Who knows what 2010 holds – money? Fame? Ponies? Famous ponies?
Although we’re by no means a credible astrological source (we just play one on TV), we took a stab at 2010’s horoscopes. You may be surprised at just how accurate they are. More likely, you’ll be surprised that we get paid to make this stuff up. We know we are.
Aries (March 21 to April 20): Being the first astrological sign in the Zodiac hasn’t been easy for you. We know you’ve been under a lot of pressure, trying to be a good example for the later signs, but 2010 is the year for you to let your hair down. Just be careful not to let it down too much. Actually, you’re probably safer not letting it down at all. You don’t want Taurus running amuck and ruining everything you’ve worked so hard to achieve.
Taurus (April 21 to May 20): Stop letting Aries push you around in 2010 and take charge. Aries is going to be like, “Don’t worry, Taurus, I got it,” but you should be all like, “No you don’t, Aries, because I’ve got it.” Aries will then say something along the lines of, “But Taurus, I’m the first astrological sign in the zodiac. Not you.” At this point you should probably ignore Aries and attempt to run the show anyway.
Gemini (May 21 to June 21): Concord will begin to bore you in the beginning of 2010, and you’ll find yourself itching to get out of town by March.
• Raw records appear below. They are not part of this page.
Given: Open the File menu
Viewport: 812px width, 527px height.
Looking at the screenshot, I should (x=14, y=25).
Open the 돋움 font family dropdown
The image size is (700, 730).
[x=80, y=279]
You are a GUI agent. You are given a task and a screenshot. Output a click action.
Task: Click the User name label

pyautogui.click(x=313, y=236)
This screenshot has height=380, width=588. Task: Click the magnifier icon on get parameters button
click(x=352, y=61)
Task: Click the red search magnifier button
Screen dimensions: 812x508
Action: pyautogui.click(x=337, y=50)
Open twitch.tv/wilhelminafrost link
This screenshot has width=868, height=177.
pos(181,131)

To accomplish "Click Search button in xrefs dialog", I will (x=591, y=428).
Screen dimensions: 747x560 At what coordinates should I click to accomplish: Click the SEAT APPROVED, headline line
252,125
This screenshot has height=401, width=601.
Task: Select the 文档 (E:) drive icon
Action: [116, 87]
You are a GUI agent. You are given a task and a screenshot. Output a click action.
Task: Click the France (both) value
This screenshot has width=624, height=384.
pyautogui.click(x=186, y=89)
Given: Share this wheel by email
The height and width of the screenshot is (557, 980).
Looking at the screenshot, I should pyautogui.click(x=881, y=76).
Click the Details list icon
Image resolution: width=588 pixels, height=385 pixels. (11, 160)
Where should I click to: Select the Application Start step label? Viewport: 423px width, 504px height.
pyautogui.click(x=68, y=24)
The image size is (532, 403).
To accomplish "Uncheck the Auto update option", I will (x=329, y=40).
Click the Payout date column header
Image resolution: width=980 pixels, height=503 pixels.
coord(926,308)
After putting aside enough dough, you’ll take an exotic trip to a faraway land like Penacook or maybe even Pembroke if you’re lucky. Just be sure to send us a postcard!
Cancer (June 22 to July 22): Cancer, you are ruled by the moon and so you should probably go visit it. We know that may not be feasible due to your budget or busy work schedule, but you’ll find by mid-June that the McAuliffe-Shepard Discovery Center will be enough to keep your moon-yearnings at bay.
Leo (July 23 to Aug. 22): Although you are a fire sign, you’re going to find yourself quite chilly in 2010. After many days of shivering, a vision will come to you while walking down Green Street, and it will become clear what you must do. That vision will be none other than Tom Aspell heading into city hall. You’ll notice how toasty he looks in his cardigan, and you’ll immediately run to the store and stock up on cardigans, too. To your dismay, they will all be sold out because Tom bought them all. However, patience is a virtue and in good time you’ll have a cardigan of your own.
Virgo (Aug. 23 to Sept. 22): Since you’re greatly compatible with Taurus, you’re going to have to play mediator in 2010 when Taurus and Aries don’t get along. Taurus may become irked with you and think you’re taking Aries’s side, but by late August Taurus will understand where you were coming from. You’ll be relieved because it will almost be your birthday and you’ll want Taurus to buy you something nice this year.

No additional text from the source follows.